O governador do Maranhão, Flávio Dino (PC do B) falou com exclusividade ao Yahoo Notícias. Um dos responsáveis por “prever” que o ex-ministro Sergio Moro não se candidataria em 2022, ele comentou a posição atual do ex-juiz, que tem se aproximado das figuras do dito “centro” da política nacional.
“É uma aposta minha [que Moro não terá força em 2022], uma torcida também. Uma candidatura do Moro não tem viabilidade por ele ser ‘garantidor’. O Bolsonaro é filho dessas sentenças, elas ajudaram a criar o bolsonarismo. Por isso sigo com minha análise de que ele dificilmente terá uma candidatura viável. Essas reuniões dele [ com membros do centrão] são mais uma tentativa de quebrar o isolamento dele depois de romper com o Bolsonaro. Eu até gostaria que ele se candidatasse pra rachar os votos bolsonaristas”, ponderou Dino.
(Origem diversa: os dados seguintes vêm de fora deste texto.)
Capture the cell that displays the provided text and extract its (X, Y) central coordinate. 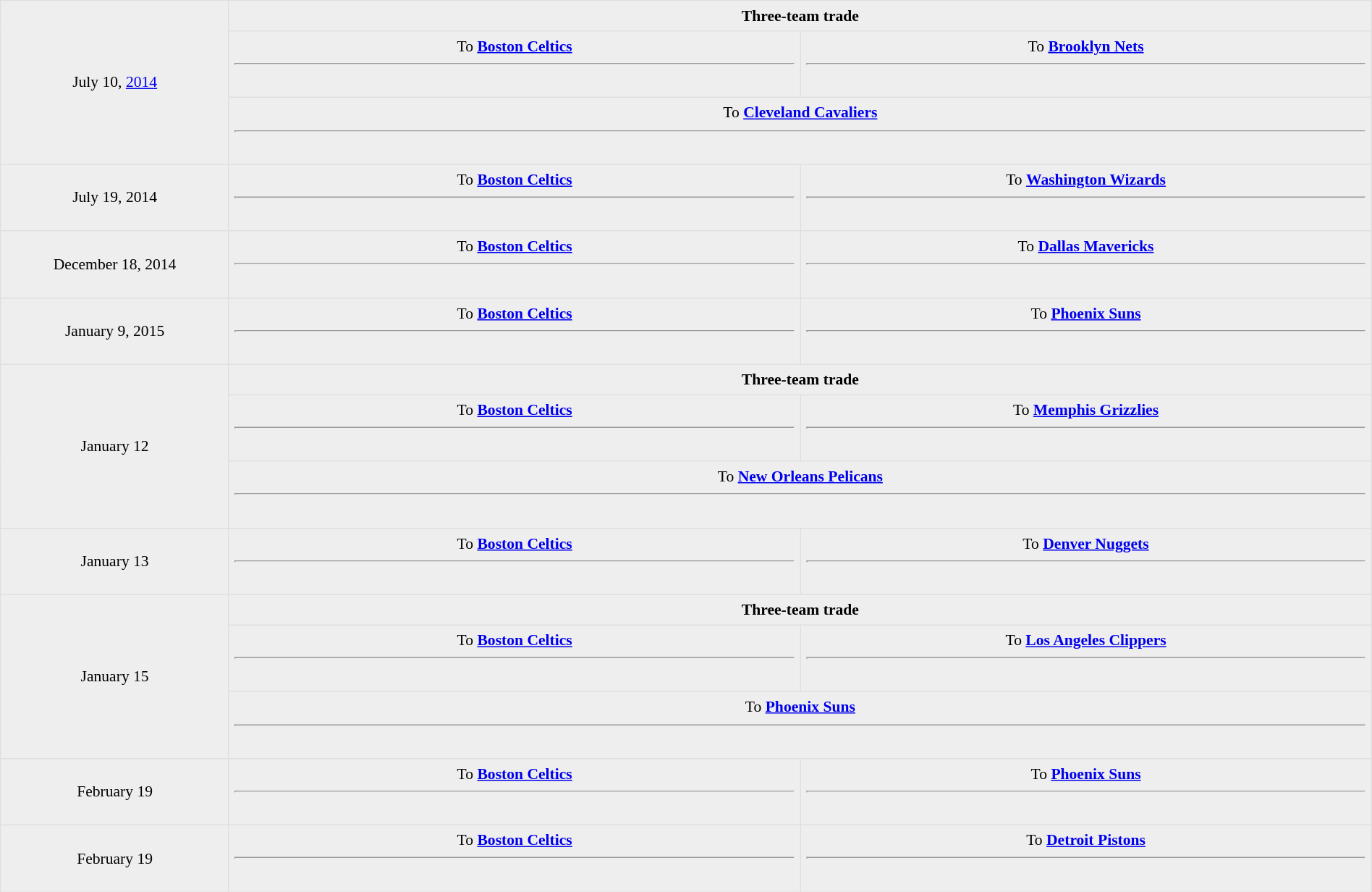
January 13 (115, 561)
To Cleveland Cavaliers (800, 131)
December 18, 2014 (115, 264)
To Brooklyn Nets (1085, 64)
To Los Angeles Clippers (1085, 658)
To Detroit Pistons (1085, 858)
To New Orleans Pelicans (800, 494)
To Dallas Mavericks (1085, 264)
January 9, 2015 (115, 331)
January 12 (115, 446)
January 15 (115, 676)
July 10, 2014 (115, 82)
To Washington Wizards (1085, 198)
To Memphis Grizzlies (1085, 428)
To Denver Nuggets (1085, 561)
July 19, 2014 (115, 198)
Ele acredita, no entanto, que Bolsonaro seria o maior derrotado em uma eventual candidatura.
“Bolsonaro viveu seu ápice neste ano, agora ele irá entrar em queda. Ele não chegará totalmente destruído em 2022, mas bem mais frágil. E essa possível candidatura do Moro ajudaria a enfraquece-lo no campo da direita”, finalizou.
Uma aliança ampla para enfrentar Jair Bolsonaro, candidatíssimo à reeleição em 2022, não desemboca, mas passa necessariamente pelo Maranhão de Flávio Dino antes de ir a campo. No momento em que se olha para os EUA de Joe Biden, democrata que bateu o incendiário Donald Trump pela via da moderação, Dino se apresenta por aqui como o nome à esquerda capaz de costurar acordos ainda hoje delicados.
À esquerda, Lula e Ciro Gomes ensaiam um cessar-fogo que quase dinamitou pontes desde a eleição de 2018. Entre uma ponta e outra do mesmo lado do campo, o governador maranhense tenta desde já operar como uma espécie de aparador de arestas. De aresta em aresta, o campo progressista olha para o outro lado em busca o que se convencionou chamar de “centro”.
Isso exige conversas de todo tipo. Inclusive com Luciano Huck, nome aventado como possível candidato a presidente em 2022. Dino e Huck já sentaram para conversar. Não uma vez. Várias. Ele foi alvo de críticas da esquerda brasileira ao se reunir, por mais de uma vez, com o apresentador, possível candidato à presidência em 2022.
Para Dino, estar ao lado de figuras como Huck não é o ideal, mas “essencial” para derrotar o presidente Jair Bolsonaro (sem partido) no pleito de 2022. O governador vê nas eleições do EUA, com uma indicação conjunta do campo progressista com Joe Biden.
“Pode ser que a esquerda sozinha não consiga. Por isso é muito importante que se tenha reuniões, eu fiz mais até de uma reunião com o Huck. Mas não é que eu o apoio. O Dino apoiou o Huck. Não. Mas nesse momento talvez tenhamos que fazer essa escolha. Vamos deixar o Bolsonaro ganhar? Deus nos livre! O Brasil não aguenta, a Amazônia não aguenta, o Pantanal não aguenta, mulheres e negros não aguentam mais quatro anos de Bolsonaro. Por isso tem que conversar com Huck”, justificou.